Gold Medal Migraine Advice from Gymnast Aly Raisman

Aly Raisman Sits Down with Katie Golden to Talk About Migraine

Spotlights, flashing cameras, stress, neck pain, headaches, and fatigue. These symptoms and triggers were everyday occurrences for Olympic gold medalist Aly Raisman. She attributed it all to life as a gymnast. “When I was training, I was just taught to kind of power through and push through. It felt like it was survival of the fittest,” says Aly.

Yet when she retired from the sport in January 2020, these debilitating issues didn’t subside. Throughout the COVID pandemic Aly was plagued with episodes of excruciating head pain that radiated to other areas of her body, making her nauseous and begging for a dark, quiet place to rest. This torture could last an entire week, while other times she’d experience a month’s long reprieve. She never knew when the next attack would hit.

 

Road to diagnosis

Aly couldn’t ignore her health any longer, saying “when someone is struggling and they don’t know why they’re struggling, it can feel so lonely and scary.” 

She sought out a neurologist who specializes in headache disorders. Her first appointment revealed clues to a diagnosis. When she mentioned she kept the lights off during her daily workouts, the health care professional pointed out this was not normal. “I didn’t realize how much it was actually impacting so much of my life,” says Aly. 

Aly was diagnosed with migraine, a medical condition her mother has as well. Migraine disease is a genetic, neurologic condition that affects the entire body. Common symptoms include pain on one side of the head, feeling nauseous, sensitivity to light or sound, which can last anywhere from 4 to 72-hours. Migraine is a spectrum disease with each person experiencing migraine attacks differently. Frequency, severity, and triggers are often unpredictable.

Promising New Treatment*

Aly’s headache specialist explained there is no cure for migraine…yet. Having migraine means managing symptoms through a multitude of different options including medication, lifestyle changes, complementary therapies and identifying her unique triggers. Aly has found relief using Ubrelvy® (ubrogepant), a prescription medicine used for the acute treatment of migraine attacks with or without aura in adults. 
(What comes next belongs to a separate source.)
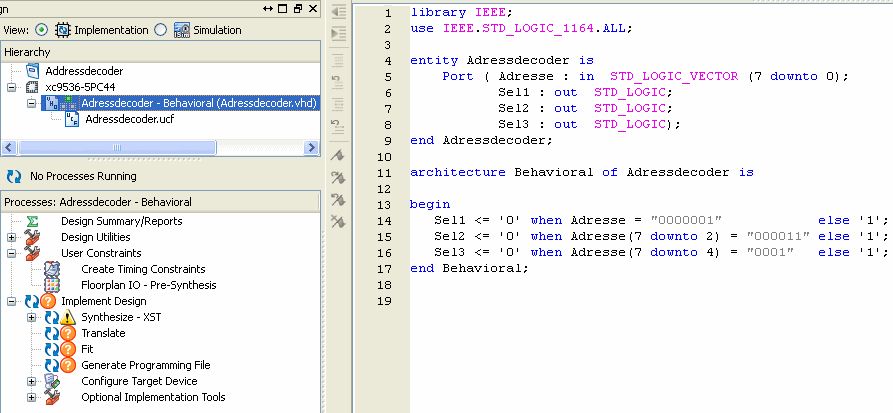This screenshot has width=893, height=413.
Task: Click the xc9536-5PC44 chip icon
Action: [32, 87]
Ubrelvy is not for prevention. In clinical studies, most people had pain relief and some even had pain freedom within two hours. Do not take Ubrelvy with strong CYP3A4 inhibitors. Few people had side effects, the most common were nausea (2-4%) and tiredness (2-3%). To learn more and see full Patient information, visit the Ubrelvy website

To report side effects of prescription drugs to the FDA. Visit www.fda.gov/medwatch or call 1-800-FDA-1088 and inform the manufacturer, in this case AbbVie® at  1-800-222-6885.

 

Knowledge is power

Aly credits her headache specialist with giving her the tools to take control of her migraine disease. He took the time to explain the complexities of a migraine attack as well as her different treatment options. Identifying triggers, making lifestyle changes, and finding a medication that works takes time, patience and communication between health care provider and patient. This process does not happen overnight. 

Empowered to advocate 

The word “advocacy” can be intimidating to many people, but it starts with speaking up for yourself. Aly has quickly learned to ask for lighting accommodations before she has a photo shoot or a speaking engagement. “It’s important that we take care of ourselves, and we be our own advocate, just like we would take care of someone else that we love or care about.” 

Aly believes that everyone deserves to have their pain validated and to feel good. “If a friend came to me and shared the same symptoms I was experiencing, I would encourage them to go to the doctor and ask for help.” This is why Aly is dedicated to telling her story and raising awareness of migraine disease.

 

*Ms. Raisman is a paid spokesperson with AbbVie®, the pharmaceutical company that manufactures Ubrelvy®. Neither CHAMP nor the writer received compensation in exchange for the interview with Ms. Raisman or for publishing the above article.